(Saved data entries)
--

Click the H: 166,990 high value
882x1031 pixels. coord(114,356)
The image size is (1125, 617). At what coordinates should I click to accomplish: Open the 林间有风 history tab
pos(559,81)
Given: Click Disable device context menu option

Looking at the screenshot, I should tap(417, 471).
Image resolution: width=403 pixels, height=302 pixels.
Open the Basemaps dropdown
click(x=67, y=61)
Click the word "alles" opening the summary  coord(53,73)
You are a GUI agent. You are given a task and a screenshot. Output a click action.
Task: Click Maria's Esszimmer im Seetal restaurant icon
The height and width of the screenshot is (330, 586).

--

# [Task details]
Rewrite the items above, changing "dropdown" to "drop-down menu" and keeping everything else the same.

# [Result of the exercise]
Click the H: 166,990 high value
882x1031 pixels. coord(114,356)
The image size is (1125, 617). At what coordinates should I click to accomplish: Open the 林间有风 history tab
pos(559,81)
Given: Click Disable device context menu option

Looking at the screenshot, I should tap(417, 471).
Image resolution: width=403 pixels, height=302 pixels.
Open the Basemaps drop-down menu
click(x=67, y=61)
Click the word "alles" opening the summary  coord(53,73)
You are a GUI agent. You are given a task and a screenshot. Output a click action.
Task: Click Maria's Esszimmer im Seetal restaurant icon
The height and width of the screenshot is (330, 586).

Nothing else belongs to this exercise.